[Rows on where targets appear]
____
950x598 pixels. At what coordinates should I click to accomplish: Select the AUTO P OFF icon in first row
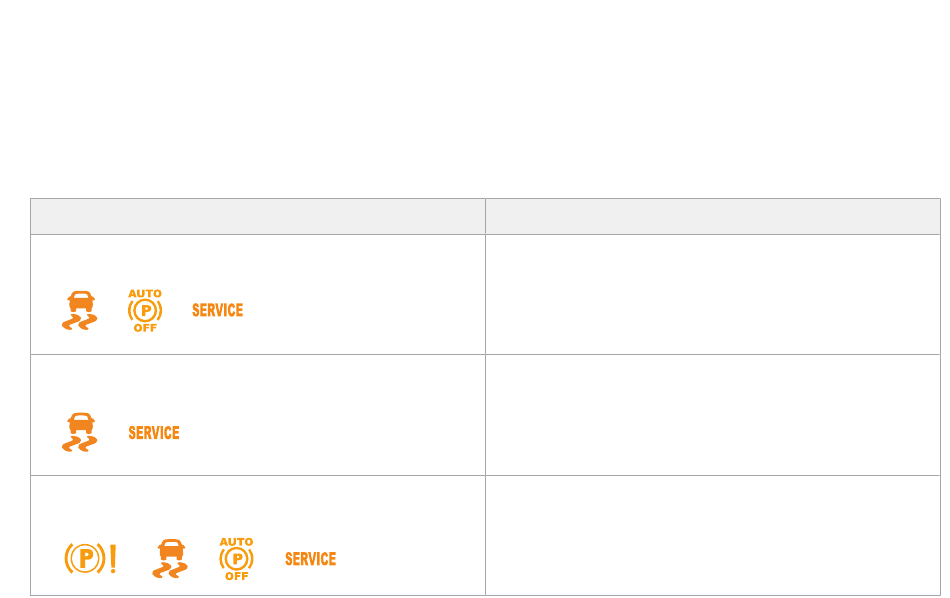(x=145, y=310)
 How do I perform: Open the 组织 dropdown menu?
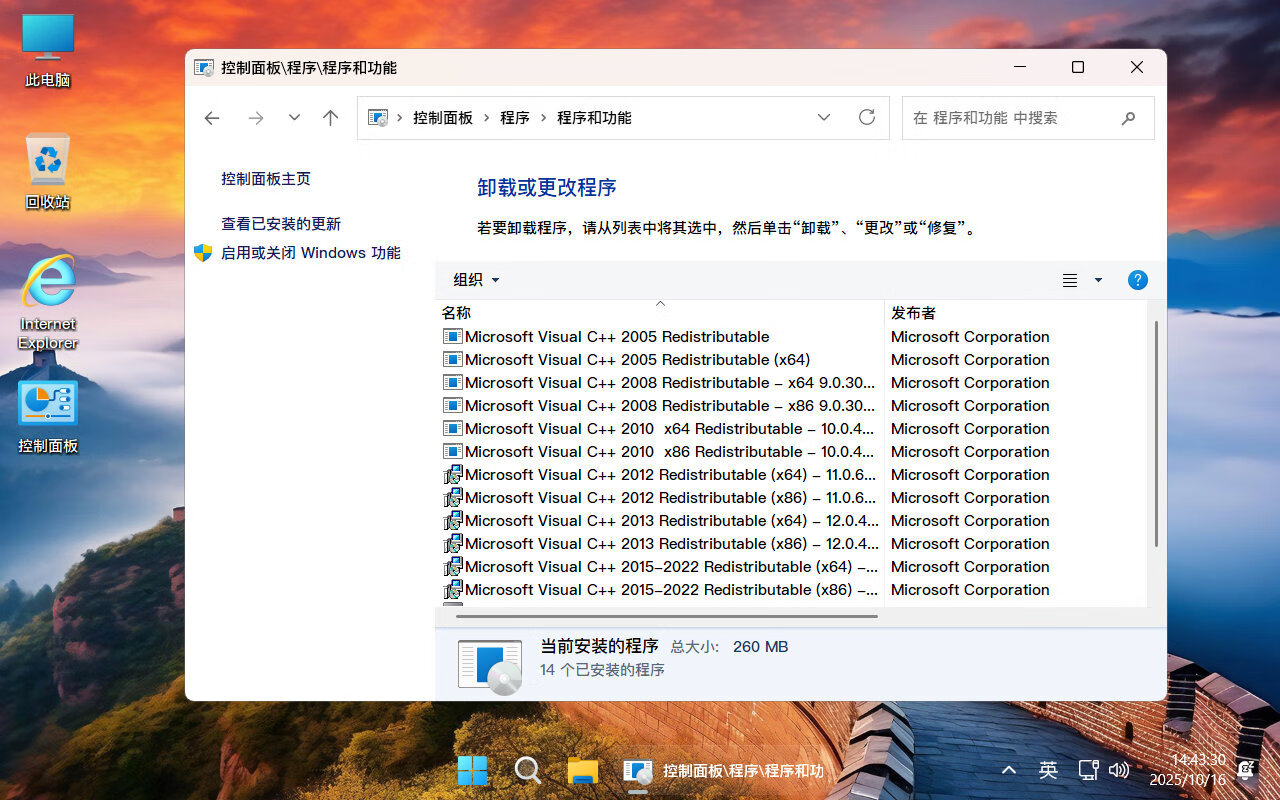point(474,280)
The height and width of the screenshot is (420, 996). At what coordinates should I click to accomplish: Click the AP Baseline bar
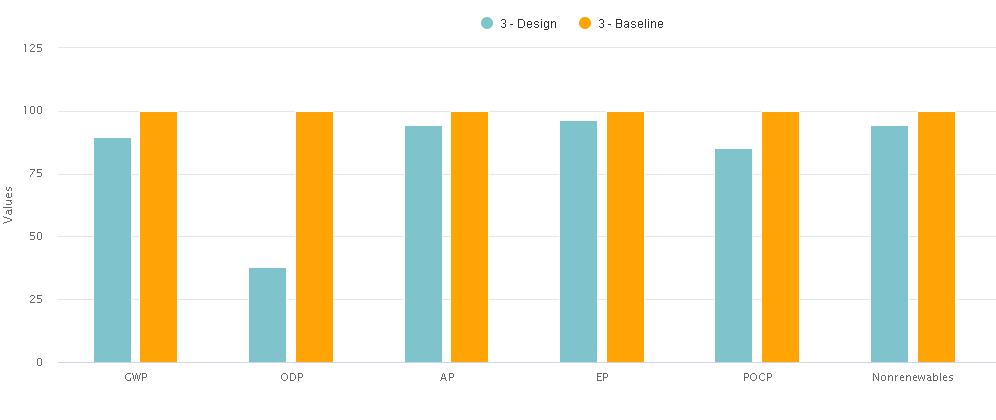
____
Work instructions: Revise the items above by replacing "coordinates" with "point" wherever it appears, and keep everything else the same. Leave the pictures out of your answer.

Complete answer:
950x598 pixels. At what point should I click to accomplish: Select the AUTO P OFF icon in first row
(x=145, y=310)
 How do I perform: Open the 组织 dropdown menu?
point(474,280)
The height and width of the screenshot is (420, 996). At what point should I click to accomplish: Click the AP Baseline bar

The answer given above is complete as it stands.